Who we are

Karen Hadfield. Founder and Director

Karen was born in the UK and discovered the travel bug at the age of 11 when she hopped on a plane and went to Malta on her own for a holiday. At the age of eighteen she was working on a Kibbutz in Israel and then at twenty-one she was working on a cattle station in the Kimberley, Western Australia. She fell in love with horizons and wilderness. She moved to Melbourne though to satisfy her other passion, the Arts and over the years forged herself a career as both performer, with the highly acclaimed theatre group Crying in Public Places, and as a festival director for the Adelaide Fringe and Big West Festivals. It was pure fluke that she found herself on a short holiday in Morocco in 2010 with her cousin. During her week-long holiday she visited the desert and went by camel into Erg Chebbi and on waking the first morning, her future was clear; this was the place to start an artists’ retreat. She spoke with her cousin the next day and to her chamelier, Youssef, who agreed her idea was a good one. After returning to England, and many phone calls to the desert later, she came on a 10 day camp to find her place in this wilderness. She found Tissardmine. She and her partner, Youssef Bouchedor, bought the place in May 2010 and have slowly built up the place from a ruin to a beautiful oasis within an oasis. She has never been happier.

 

 

Youssef Bouchedor. Founder and Director

Youssef Bouchedor was killed in a tragic car accident on 27 June 2018. His spirit shall forever remain at Tissardmine. Here is his story;

He is a Berber born 17kms from Tissardmine in the Tafilalet region of Morocco. His first 16 years were spent with his family living a traditional nomadic life, taking some 300 goats, sheep, camels and donkeys from sahara to sahara in search of good feeding ground. From the age of six he learned to lead the goats and sheep and then from the age of 12 he looked after the camels by both day and night, often alone. This early experience has given Youssef an incredible knowledge of the desert and the ways of the camel in particular and makes him today, if there is such a thing, a camel whisperer.
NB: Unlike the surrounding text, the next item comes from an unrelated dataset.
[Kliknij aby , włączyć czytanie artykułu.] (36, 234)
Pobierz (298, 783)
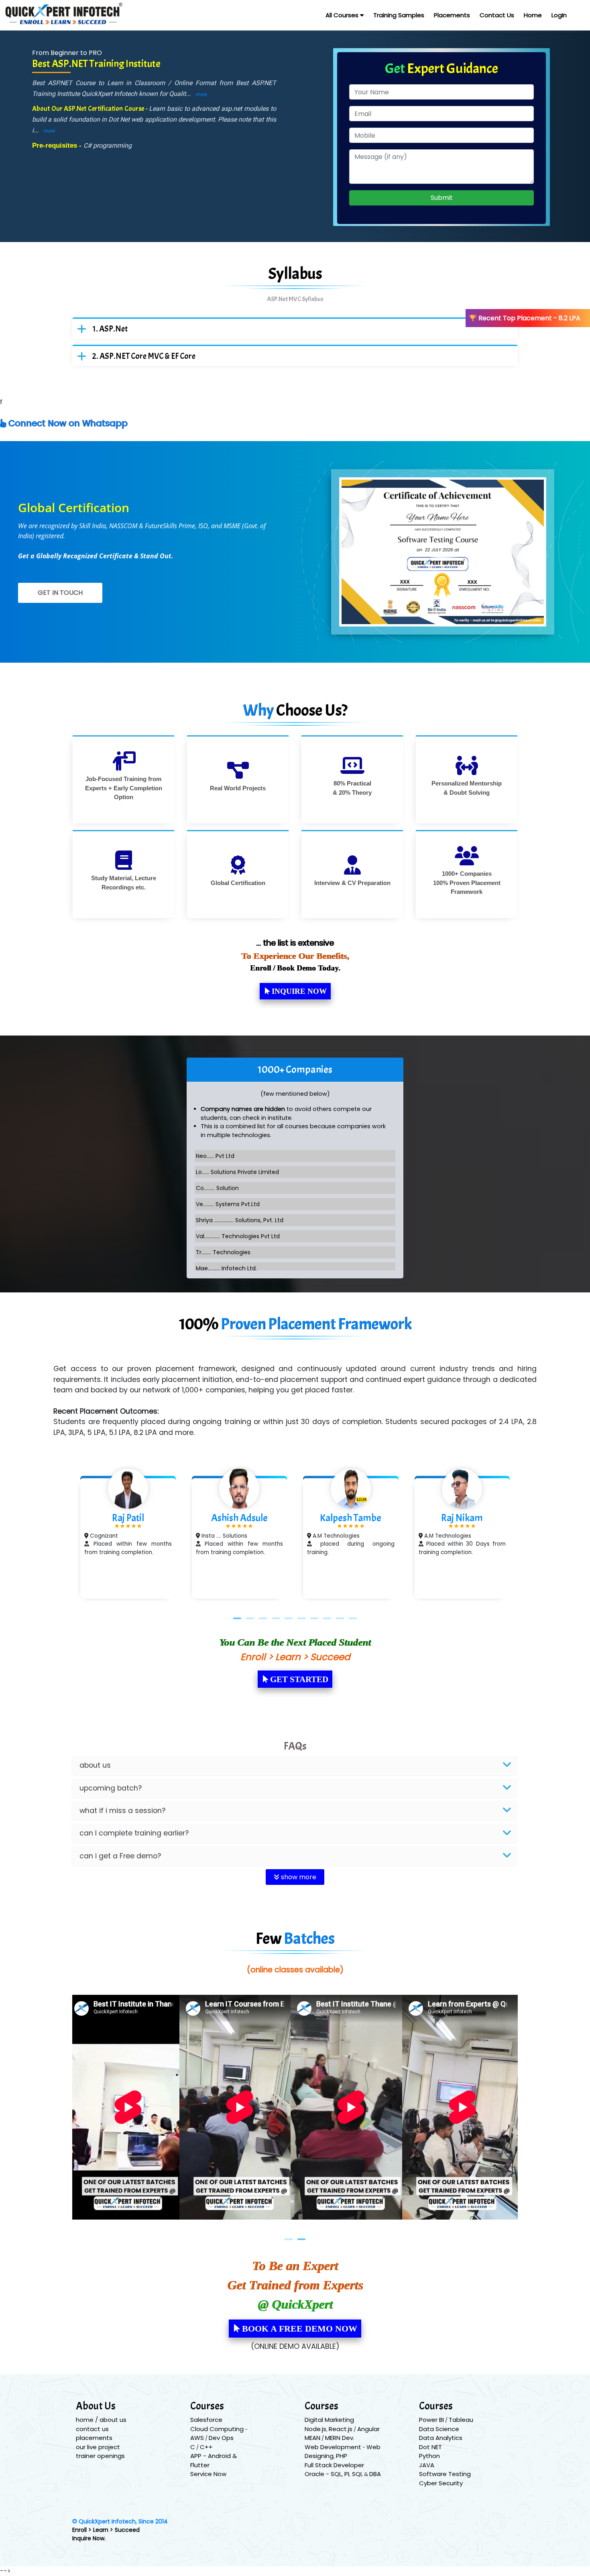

In his sixteenth year, at the end of a very long drought, the family was forced to consider an alternative way of supporting themselves. As nomads, they had seen the rise in the number of strangers passing through the area and saw that there was an opportunity in making a living from tourism. There were no hotels nearby so they marked out a plot near the giant dune of Erg Chebbi and started to build a hotel which they still run today.